■ HOW TO COMPLETE THIS TASK
Copy out, word for word, everything in the article about Iowa State running back Alexander Robinson from "And he added" down to "in four-straight games.".
--- READING PASSAGE ---
Posted by ESPN.com's Tim Griffin
Iowa State’s new passing offense was presumed to be a pass-first, run-later attack where running backs were a kind of endangered species.
Somebody forgot to tell Alexander Robinson about that.
Robinson has thrived in Tom Herman’s new offensive philosophy, rushing for an average of 113.3 yards per game in a fast early start for the Cyclones.
After four games, Robinson ranks second in the Big 12 in rushing and is on course to become the Cyclones first 1,000-yard back since Stevie Hicks gained 1,062 yards in 2004.
“This spread offense definitely opens some lanes and my offensive line has been doing a great job,” Robinson said. “A lot of my credit goes to them. They’ve just been blocking better as the year goes and I’ve been the beneficiary of that.”
Quietly, the Cyclones have jumped to a 3-1 record in the nonconference part of their schedule. A victory in Saturday’s game against Kansas State at Arrowhead Stadium could be pointing them to their first bowl game since the 2005 season under Dan McCarney.
The biggest reason for that early success has been Robinson.
“Our success running the ball has been constant,” Iowa State coach Paul Rhoads said. “Guys within the team know who the playmakers are and his success through four games has been what it is. He’s a leader by how he commands himself and how he vocalizes things to the team.”
Herman’s system utilizes a zone-blocking scheme similar to what the Denver Broncos excelled at earlier in the decade. That strategy is ideal for Robinson’s ability as a cutback runner.
“I just kind of scan the defense looking for holes,” Robinson said. “I’m just following the reads that are out there.”
His streak began with 100 yards against Iowa in the Cyclones’ only loss of the season. They rebounded the next week when Robinson rushed for 143 yards boosting the Cyclones to a victory at Kent State that halted a nation-worst 17-game road losing streak.
And he added to the streak last week by rushing for 129 yards and two touchdowns and 49 yards and another touchdown on two receptions to boost the Cyclones’ victory over Army. Their 3-1 start is the best since McCarney’s 2005 team also won three of its first four games.
ISU has already surpassed its total of victories posted during last season’s 2-10 record under Gene Chizik.
“Our start has been good,” Robinson said. “This is something we haven’t felt for awhile, but we know we still haven’t arrived. We have to keep working to get better. But coming in on Sundays after games feels good.”
His three-game streak has made him the first Cyclone since Ennis Haywood started the 2000 with 100 yards in four-straight games.
--- DATASET EXCERPT ---
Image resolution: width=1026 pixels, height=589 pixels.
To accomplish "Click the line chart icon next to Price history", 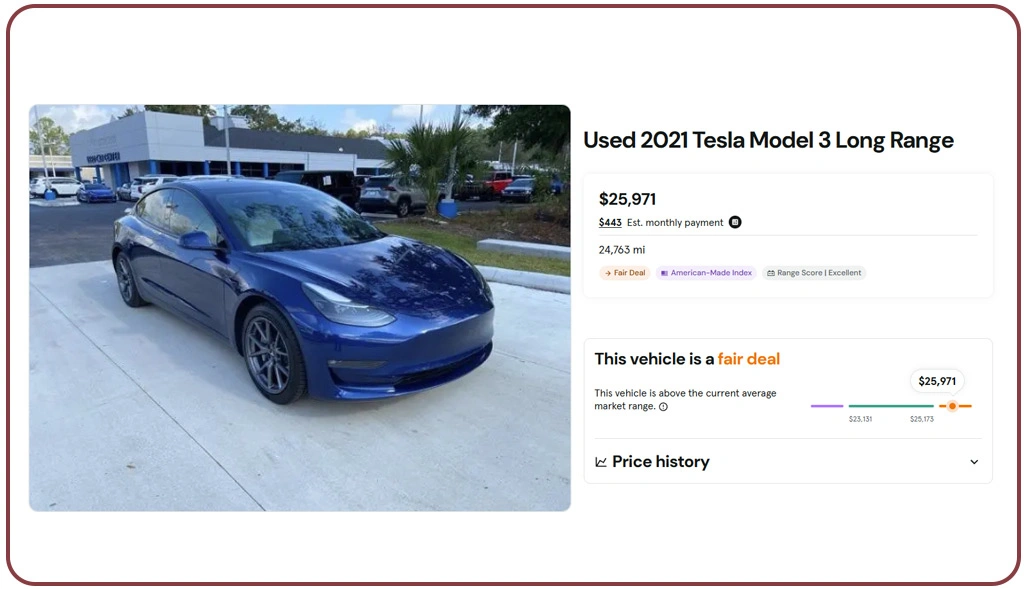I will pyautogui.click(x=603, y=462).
---
■ RESULT
And he added to the streak last week by rushing for 129 yards and two touchdowns and 49 yards and another touchdown on two receptions to boost the Cyclones’ victory over Army. Their 3-1 start is the best since McCarney’s 2005 team also won three of its first four games.
ISU has already surpassed its total of victories posted during last season’s 2-10 record under Gene Chizik.
“Our start has been good,” Robinson said. “This is something we haven’t felt for awhile, but we know we still haven’t arrived. We have to keep working to get better. But coming in on Sundays after games feels good.”
His three-game streak has made him the first Cyclone since Ennis Haywood started the 2000 with 100 yards in four-straight games.